Male prisoners were regularly removed from their cells, beaten and then locked up again.
“We heard their cries,” she said. “They played loud music to cover the screams. Torture happened all the time.”
“Investigators would joke about it and ask inmates: ‘What happened to your face?’ The soldier would reply: ‘I fell over,’ and they would laugh,” she said. “It was a demonstration of power. The prisoners understood that anything could happen to them, that they might easily be killed. A small number of the Azov guys were captured before the mass surrender in May.”
Vorosheva said there was constant traffic near Olenivka, known as correctional colony No. 120.
A former Soviet agricultural school, it was in the 1980s converted into a prison and later abandoned. The DNR began using it earlier this year to house enemy civilians.
Captives arrived and departed every day at the camp, 20km south-west of Donetsk, Vorosheva said.
About 2,500 people were held there, with the figure sometimes rising to 3,500 to 4,000, she said, adding that there was no running water or electricity.
The atmosphere changed when about 2,000 Azov fighters were bussed in on the morning of May 17 May, she said.
Russian flags were raised and the DNR colors taken down, and guards were initially wary of the new prisoners.
Later they talked openly about how they were going to brutalize and humiliate them, she said.
“We were frequently called Nazis and terrorists. One of the women in my cell was an Azovstal medic. She was pregnant. I asked if I could give her my food ration. I was told: ‘No, she’s a killer.’ The only question they ever asked me was: ‘Do you know any Azov soldiers?’”
Conditions for the female inmates were grim. She said they were not tortured, but received barely any food — 50g of bread for dinner and sometimes porridge.
“It was fit for pigs,” she said, adding that she suspects that the prison governor siphoned off money allocated for meals.
The toilets overflowed and the women were given no sanitary products. The cells were so overcrowded they slept in shifts.
“It was tough. People were crying, worried about their kids and families,” she said.
Vorosheva said that the camp’s staff were brainwashed by Russian propaganda and considered Ukrainians to be Nazis, adding that some were local villagers.
“They blamed us for the fact that their lives were terrible.
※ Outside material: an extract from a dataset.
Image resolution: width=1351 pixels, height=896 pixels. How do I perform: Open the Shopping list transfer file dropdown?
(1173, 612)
It was like an alcoholic who says he drinks vodka because his wife is no good,” she said. “The philosophy is: ‘Everything is horrible for us, so everything should be horrible for you.’ It’s all very communist.”
Other detainees confirmed Vorosheva’s version of events and said the Azov soldiers were treated worse than civilians.
Dmitry Bodrov, a 32-year-old volunteer worker, told the Wall Street Journal that the guards took anyone they suspected of misbehavior to a special disciplinary section of the camp for beatings.
They emerged limping and moaning, he said.
Some captives were forced to crawl back to their cells.
Another prisoner, Stanislav Hlushkov, said an inmate who was regularly beaten was found dead in solitary confinement.
Orderlies put a sheet over his head, loaded him into a mortuary van and told fellow inmates he had “committed suicide.”
Vorosheva was freed on 4 July.
It was a “miracle,” she said, adding that “the guards read out the names of those who were going to be freed. Everyone listened in silence. My heart leaped when I heard my name. I packed my things, but didn’t celebrate. There were cases where people were on the list, got out, then came back.”
“The people who run the camp represent the worst aspects of the Soviet Union,” she said. “They could only behave well if they thought nobody was looking.”